WHAT NEEDS TO BE DONE —
Pull every line from the records that has the word "next" in it.

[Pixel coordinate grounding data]
*** Begin section ***

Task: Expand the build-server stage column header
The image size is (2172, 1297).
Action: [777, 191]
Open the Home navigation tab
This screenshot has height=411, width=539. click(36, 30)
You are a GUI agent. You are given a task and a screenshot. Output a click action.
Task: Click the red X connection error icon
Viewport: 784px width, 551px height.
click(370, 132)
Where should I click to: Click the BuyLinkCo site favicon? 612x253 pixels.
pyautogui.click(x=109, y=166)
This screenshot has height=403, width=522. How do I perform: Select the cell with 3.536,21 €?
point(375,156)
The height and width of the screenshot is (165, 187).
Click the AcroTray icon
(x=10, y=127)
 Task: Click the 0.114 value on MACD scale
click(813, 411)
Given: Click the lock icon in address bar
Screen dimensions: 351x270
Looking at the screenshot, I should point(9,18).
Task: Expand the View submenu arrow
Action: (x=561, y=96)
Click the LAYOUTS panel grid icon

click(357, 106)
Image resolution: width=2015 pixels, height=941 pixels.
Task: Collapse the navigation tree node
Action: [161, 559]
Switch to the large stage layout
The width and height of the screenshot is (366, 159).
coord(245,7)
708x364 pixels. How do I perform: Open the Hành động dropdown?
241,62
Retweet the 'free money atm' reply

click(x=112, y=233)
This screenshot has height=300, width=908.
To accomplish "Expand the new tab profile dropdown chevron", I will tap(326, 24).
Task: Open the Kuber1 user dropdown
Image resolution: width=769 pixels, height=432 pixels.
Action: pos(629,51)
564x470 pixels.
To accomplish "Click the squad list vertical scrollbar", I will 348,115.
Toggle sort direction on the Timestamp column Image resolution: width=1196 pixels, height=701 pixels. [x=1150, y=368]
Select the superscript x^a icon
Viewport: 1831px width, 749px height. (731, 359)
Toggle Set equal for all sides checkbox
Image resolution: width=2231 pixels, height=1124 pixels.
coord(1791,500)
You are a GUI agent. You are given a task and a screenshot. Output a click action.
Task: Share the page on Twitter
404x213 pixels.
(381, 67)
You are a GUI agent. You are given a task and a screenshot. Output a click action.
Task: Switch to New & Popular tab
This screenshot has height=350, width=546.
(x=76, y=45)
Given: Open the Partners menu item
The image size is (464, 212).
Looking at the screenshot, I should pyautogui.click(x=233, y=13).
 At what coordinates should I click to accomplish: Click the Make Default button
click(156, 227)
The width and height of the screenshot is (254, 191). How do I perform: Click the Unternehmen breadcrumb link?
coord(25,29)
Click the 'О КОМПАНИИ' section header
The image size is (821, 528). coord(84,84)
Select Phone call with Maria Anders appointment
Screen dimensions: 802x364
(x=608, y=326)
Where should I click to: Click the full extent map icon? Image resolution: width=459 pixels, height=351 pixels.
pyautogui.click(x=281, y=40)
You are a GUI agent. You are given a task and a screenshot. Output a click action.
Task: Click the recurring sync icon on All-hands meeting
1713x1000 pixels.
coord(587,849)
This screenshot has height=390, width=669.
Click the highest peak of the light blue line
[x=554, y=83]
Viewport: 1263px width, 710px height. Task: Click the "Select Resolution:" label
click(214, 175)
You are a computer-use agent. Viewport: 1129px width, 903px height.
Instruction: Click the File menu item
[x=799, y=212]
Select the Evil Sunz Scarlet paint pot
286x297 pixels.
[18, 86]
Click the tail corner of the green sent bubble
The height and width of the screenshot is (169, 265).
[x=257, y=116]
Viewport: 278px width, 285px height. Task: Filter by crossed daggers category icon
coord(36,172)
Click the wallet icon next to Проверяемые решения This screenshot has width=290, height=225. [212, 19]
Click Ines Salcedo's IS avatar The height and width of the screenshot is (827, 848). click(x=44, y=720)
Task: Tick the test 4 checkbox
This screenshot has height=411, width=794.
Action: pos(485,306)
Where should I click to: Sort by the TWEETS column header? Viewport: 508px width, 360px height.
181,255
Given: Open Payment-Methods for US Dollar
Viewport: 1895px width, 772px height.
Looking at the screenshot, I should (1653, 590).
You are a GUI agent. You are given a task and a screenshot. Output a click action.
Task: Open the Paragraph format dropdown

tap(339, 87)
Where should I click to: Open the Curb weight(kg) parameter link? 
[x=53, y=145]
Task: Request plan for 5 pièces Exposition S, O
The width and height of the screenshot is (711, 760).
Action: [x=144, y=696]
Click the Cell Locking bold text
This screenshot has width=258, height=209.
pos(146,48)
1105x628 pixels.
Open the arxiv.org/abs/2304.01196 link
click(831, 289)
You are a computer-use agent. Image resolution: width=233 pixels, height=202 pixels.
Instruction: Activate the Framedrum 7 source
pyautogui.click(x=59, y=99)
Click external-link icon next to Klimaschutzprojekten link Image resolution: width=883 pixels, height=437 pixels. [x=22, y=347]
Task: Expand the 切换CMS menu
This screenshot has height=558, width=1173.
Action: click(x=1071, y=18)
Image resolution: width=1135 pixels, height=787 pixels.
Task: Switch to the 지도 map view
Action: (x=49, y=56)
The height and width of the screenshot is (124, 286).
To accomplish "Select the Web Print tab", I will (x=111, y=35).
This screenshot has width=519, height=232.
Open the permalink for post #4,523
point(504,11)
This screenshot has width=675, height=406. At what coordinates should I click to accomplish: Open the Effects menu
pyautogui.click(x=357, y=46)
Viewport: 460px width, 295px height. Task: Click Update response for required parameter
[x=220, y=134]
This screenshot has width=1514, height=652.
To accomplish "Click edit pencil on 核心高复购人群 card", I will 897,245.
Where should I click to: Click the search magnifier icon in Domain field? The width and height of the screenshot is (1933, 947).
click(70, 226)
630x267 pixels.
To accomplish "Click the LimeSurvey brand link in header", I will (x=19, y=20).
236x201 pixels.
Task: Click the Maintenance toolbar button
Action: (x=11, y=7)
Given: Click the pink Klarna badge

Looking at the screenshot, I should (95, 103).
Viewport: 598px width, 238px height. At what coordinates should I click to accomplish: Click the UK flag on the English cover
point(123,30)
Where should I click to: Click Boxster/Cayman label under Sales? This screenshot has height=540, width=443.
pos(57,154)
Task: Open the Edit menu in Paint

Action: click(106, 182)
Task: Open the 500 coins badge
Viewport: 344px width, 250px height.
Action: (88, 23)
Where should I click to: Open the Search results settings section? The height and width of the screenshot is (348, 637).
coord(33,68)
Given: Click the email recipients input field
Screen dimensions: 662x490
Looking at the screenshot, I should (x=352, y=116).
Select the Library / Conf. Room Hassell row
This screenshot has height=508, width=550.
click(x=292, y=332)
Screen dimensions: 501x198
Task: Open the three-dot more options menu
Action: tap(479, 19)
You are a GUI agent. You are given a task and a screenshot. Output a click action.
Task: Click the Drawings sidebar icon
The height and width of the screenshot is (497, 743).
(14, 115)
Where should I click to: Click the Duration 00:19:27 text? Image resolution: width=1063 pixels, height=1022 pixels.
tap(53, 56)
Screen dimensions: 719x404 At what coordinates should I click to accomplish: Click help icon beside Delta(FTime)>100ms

*** End section ***

FINAL ANSWER —
Click the wallet icon next to Проверяемые решения This screenshot has width=290, height=225. [212, 19]
Click external-link icon next to Klimaschutzprojekten link Image resolution: width=883 pixels, height=437 pixels. [x=22, y=347]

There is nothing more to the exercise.